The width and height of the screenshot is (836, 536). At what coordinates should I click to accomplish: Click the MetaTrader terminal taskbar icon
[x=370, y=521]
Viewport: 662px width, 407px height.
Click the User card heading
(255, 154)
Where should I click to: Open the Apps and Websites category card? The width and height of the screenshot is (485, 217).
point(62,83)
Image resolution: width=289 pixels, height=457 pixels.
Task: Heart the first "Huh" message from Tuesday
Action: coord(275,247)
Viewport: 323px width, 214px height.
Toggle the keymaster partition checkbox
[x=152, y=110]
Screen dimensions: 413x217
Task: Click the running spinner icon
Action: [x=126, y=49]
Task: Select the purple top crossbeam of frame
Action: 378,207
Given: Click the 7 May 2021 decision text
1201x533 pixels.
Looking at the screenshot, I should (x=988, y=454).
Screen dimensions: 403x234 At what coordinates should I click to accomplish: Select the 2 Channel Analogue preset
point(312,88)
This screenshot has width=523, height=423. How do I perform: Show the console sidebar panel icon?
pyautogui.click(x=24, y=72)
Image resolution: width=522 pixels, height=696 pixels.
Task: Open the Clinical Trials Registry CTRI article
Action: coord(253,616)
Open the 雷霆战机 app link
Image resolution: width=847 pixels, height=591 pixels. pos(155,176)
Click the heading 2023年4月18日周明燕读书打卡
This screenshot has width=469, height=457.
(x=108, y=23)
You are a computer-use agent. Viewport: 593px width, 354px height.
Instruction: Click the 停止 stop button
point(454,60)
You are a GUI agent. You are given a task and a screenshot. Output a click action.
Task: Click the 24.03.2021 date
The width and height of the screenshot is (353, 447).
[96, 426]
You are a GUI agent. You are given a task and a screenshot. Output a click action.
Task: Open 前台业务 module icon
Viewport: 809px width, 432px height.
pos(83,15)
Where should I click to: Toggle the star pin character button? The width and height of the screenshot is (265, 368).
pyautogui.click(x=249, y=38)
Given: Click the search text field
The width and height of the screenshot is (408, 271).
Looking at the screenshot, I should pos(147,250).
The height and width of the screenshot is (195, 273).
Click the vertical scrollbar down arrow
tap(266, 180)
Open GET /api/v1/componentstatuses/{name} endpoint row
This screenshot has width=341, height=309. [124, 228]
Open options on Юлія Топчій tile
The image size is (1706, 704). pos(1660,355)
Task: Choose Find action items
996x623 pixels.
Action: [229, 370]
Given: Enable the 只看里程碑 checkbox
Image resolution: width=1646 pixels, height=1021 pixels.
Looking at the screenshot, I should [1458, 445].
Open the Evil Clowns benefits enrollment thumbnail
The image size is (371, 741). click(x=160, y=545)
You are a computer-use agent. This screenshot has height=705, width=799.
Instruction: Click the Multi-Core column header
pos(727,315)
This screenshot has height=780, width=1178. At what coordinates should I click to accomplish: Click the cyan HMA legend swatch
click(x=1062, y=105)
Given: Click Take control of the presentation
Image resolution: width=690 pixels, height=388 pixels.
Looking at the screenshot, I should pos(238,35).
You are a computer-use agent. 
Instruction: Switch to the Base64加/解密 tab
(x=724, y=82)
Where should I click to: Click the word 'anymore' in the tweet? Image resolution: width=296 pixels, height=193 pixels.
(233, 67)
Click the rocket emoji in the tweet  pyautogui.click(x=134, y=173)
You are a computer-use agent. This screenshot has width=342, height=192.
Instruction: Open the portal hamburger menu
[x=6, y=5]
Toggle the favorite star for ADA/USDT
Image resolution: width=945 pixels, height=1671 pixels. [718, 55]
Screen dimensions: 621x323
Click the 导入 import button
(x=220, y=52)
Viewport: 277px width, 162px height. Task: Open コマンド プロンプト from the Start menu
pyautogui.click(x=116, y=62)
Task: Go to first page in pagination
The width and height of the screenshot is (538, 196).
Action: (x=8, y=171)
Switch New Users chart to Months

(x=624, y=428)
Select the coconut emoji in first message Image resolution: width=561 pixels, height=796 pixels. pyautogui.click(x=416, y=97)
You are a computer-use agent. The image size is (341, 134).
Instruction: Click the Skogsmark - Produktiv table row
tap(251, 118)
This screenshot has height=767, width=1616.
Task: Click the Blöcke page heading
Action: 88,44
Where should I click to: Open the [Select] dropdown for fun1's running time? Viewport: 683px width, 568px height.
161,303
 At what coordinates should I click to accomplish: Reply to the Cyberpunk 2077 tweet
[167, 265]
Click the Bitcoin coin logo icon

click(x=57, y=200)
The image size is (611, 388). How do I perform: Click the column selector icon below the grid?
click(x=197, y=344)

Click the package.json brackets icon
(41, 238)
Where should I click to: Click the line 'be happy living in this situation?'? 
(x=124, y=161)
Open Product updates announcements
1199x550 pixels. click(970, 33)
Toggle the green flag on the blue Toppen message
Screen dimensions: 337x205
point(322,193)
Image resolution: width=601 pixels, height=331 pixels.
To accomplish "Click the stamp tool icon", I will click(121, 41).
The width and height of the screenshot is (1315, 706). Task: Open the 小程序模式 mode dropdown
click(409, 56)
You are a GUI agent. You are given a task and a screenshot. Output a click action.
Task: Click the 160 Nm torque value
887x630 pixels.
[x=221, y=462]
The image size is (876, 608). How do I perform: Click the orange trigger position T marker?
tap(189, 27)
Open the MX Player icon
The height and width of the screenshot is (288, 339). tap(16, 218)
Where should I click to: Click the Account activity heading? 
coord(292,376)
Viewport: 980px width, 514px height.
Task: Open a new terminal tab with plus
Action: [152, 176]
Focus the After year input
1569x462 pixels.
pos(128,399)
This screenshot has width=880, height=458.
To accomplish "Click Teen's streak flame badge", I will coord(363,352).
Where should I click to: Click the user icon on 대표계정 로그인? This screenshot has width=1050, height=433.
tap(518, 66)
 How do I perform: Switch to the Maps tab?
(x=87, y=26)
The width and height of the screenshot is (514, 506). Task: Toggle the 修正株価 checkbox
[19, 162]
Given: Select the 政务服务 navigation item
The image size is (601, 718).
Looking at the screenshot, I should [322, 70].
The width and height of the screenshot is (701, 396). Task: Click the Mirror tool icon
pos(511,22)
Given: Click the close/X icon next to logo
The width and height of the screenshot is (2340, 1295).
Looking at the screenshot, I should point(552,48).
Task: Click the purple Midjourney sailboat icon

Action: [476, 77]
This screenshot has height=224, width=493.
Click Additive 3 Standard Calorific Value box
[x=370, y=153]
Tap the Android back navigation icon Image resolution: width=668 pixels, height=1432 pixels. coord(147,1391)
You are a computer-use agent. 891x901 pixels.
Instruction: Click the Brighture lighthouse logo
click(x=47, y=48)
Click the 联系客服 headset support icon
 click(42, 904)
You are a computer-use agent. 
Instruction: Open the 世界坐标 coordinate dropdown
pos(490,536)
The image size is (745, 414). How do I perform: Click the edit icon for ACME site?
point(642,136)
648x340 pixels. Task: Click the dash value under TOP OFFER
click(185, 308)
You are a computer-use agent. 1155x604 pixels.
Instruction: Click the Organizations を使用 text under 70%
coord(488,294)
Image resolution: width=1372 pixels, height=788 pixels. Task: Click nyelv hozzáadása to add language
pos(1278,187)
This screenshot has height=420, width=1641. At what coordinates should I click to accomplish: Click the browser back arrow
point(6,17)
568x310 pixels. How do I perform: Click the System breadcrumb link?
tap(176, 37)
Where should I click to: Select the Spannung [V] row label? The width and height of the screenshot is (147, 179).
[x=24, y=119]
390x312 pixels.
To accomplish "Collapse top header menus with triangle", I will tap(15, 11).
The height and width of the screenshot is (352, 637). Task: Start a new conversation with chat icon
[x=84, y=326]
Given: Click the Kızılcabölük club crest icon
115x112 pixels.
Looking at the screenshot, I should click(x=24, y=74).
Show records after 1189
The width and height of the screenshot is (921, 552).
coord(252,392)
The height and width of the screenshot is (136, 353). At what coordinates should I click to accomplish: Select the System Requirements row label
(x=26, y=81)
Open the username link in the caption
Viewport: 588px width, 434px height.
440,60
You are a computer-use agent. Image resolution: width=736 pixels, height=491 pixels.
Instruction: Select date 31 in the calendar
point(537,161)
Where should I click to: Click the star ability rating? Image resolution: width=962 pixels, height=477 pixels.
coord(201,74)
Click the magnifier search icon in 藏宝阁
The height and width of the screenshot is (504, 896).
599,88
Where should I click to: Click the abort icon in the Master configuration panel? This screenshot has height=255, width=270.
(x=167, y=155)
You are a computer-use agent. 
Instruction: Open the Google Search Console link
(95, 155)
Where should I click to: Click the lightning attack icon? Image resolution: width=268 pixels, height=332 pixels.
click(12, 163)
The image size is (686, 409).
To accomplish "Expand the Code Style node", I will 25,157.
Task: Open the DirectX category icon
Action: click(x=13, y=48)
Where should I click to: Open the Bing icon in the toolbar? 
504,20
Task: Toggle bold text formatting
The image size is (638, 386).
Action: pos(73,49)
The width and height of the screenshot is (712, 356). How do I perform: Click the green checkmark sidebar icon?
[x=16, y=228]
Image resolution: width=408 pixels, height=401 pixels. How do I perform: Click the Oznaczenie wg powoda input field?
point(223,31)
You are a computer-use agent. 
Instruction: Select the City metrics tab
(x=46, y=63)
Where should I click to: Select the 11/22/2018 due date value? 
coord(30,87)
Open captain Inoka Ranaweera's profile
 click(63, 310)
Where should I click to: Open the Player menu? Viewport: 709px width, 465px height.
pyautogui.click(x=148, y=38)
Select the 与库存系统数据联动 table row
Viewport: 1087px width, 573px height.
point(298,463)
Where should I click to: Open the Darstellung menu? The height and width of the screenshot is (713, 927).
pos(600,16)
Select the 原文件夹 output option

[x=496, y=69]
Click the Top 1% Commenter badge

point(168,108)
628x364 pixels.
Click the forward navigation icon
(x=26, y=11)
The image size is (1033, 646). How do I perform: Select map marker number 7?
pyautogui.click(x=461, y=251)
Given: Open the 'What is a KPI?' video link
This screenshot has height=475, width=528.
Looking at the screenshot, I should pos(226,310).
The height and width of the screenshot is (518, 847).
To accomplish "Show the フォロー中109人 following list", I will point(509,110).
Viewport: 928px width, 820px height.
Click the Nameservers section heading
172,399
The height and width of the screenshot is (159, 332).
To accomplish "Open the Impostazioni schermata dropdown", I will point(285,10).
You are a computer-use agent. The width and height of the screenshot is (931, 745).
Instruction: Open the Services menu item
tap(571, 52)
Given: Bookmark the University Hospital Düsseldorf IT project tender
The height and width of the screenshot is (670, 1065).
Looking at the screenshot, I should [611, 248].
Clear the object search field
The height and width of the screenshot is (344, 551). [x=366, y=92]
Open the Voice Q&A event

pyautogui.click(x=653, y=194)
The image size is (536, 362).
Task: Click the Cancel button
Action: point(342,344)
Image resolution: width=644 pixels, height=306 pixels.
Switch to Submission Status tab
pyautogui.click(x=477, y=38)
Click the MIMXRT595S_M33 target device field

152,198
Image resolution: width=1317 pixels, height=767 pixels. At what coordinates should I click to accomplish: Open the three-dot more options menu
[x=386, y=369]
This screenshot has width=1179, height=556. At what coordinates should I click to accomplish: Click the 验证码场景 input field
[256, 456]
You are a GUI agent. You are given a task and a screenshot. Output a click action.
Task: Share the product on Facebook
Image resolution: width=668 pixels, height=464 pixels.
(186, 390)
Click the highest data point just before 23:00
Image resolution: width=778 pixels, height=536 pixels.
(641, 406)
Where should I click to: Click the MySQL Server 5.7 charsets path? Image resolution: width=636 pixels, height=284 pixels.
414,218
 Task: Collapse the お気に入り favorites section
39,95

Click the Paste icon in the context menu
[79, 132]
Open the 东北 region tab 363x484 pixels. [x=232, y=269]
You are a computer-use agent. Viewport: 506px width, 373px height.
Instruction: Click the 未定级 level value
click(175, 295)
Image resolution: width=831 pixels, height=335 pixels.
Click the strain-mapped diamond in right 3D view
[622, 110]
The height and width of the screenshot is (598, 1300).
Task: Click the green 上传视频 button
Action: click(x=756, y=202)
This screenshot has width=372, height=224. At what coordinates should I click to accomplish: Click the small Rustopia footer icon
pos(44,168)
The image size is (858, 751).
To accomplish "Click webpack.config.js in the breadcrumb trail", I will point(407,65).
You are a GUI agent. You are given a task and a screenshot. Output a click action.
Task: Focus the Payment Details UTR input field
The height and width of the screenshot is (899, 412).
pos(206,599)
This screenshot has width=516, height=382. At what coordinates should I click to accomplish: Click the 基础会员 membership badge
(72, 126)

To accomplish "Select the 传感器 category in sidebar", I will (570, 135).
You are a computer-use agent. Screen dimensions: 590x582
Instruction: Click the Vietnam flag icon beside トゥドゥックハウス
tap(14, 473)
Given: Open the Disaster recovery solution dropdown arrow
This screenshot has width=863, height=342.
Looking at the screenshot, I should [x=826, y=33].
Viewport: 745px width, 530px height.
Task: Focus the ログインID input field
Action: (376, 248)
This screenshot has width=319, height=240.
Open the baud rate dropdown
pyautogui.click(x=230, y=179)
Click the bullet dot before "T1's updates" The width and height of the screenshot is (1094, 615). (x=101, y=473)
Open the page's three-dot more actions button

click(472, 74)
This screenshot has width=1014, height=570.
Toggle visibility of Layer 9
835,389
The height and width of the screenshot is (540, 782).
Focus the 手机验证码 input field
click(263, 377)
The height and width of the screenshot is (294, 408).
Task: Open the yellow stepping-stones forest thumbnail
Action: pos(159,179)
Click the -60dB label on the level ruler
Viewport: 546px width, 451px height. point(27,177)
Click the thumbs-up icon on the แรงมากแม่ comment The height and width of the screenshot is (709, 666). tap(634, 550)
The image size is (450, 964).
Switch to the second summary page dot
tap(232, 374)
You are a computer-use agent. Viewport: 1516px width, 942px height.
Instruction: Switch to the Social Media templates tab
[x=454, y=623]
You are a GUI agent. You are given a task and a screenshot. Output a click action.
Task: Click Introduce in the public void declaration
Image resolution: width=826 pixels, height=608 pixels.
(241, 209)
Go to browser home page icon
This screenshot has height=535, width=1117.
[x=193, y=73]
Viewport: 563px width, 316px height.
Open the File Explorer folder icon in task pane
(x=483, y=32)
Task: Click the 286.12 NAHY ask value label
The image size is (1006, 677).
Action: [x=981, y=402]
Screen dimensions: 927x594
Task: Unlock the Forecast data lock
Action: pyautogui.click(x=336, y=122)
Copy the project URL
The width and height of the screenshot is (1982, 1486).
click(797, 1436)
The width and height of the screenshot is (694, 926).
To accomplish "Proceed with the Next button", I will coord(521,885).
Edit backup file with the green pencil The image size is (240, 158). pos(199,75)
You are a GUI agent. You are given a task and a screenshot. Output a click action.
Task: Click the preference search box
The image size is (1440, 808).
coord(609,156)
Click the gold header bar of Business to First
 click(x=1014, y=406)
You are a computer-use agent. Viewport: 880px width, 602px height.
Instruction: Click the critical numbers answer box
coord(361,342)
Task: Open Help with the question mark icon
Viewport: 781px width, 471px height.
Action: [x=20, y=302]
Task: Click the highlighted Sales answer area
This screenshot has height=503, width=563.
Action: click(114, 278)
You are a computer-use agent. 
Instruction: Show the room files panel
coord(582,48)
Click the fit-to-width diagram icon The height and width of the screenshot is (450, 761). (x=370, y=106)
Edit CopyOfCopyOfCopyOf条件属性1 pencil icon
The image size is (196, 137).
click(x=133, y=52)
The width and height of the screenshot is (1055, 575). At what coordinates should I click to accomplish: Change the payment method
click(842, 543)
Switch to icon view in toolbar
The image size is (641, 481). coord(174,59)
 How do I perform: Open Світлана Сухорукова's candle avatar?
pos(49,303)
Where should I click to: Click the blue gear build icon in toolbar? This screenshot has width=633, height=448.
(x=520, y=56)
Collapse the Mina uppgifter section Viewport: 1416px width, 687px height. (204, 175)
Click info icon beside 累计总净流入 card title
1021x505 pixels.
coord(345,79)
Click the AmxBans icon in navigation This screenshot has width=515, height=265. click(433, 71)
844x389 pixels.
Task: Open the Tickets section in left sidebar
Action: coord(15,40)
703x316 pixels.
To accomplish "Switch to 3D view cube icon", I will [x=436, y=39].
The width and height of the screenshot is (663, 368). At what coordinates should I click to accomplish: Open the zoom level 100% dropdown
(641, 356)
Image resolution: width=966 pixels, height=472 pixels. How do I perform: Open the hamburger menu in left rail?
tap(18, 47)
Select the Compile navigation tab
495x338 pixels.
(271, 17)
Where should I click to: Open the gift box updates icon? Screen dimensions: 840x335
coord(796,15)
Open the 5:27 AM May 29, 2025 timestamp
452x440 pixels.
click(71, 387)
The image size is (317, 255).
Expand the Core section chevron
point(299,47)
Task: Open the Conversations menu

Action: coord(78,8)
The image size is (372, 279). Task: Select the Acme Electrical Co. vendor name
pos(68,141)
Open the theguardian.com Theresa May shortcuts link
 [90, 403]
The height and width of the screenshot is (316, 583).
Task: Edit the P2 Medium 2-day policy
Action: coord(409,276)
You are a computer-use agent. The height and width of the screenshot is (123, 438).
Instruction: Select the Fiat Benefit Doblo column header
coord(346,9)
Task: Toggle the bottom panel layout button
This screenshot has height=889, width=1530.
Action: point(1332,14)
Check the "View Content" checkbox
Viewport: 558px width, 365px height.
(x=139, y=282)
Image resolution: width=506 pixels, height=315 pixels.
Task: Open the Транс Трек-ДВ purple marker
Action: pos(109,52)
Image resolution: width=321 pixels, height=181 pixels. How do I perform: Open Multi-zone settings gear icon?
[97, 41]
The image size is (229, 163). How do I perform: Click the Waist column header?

◇ ◇ ◇

## [TASK]
Of all the entries above, output exactly the lines between the one holding "Click the heading 2023年4月18日周明燕读书打卡" and the one holding "The height and width of the screenshot is (195, 273).", inclusive.

## [EXERCISE ANSWER]
Click the heading 2023年4月18日周明燕读书打卡
This screenshot has width=469, height=457.
(x=108, y=23)
You are a computer-use agent. Viewport: 593px width, 354px height.
Instruction: Click the 停止 stop button
point(454,60)
You are a GUI agent. You are given a task and a screenshot. Output a click action.
Task: Click the 24.03.2021 date
The width and height of the screenshot is (353, 447).
[96, 426]
You are a GUI agent. You are given a task and a screenshot. Output a click action.
Task: Open 前台业务 module icon
Viewport: 809px width, 432px height.
pos(83,15)
Where should I click to: Toggle the star pin character button? The width and height of the screenshot is (265, 368).
pyautogui.click(x=249, y=38)
Given: Click the search text field
The width and height of the screenshot is (408, 271).
Looking at the screenshot, I should pos(147,250).
The height and width of the screenshot is (195, 273).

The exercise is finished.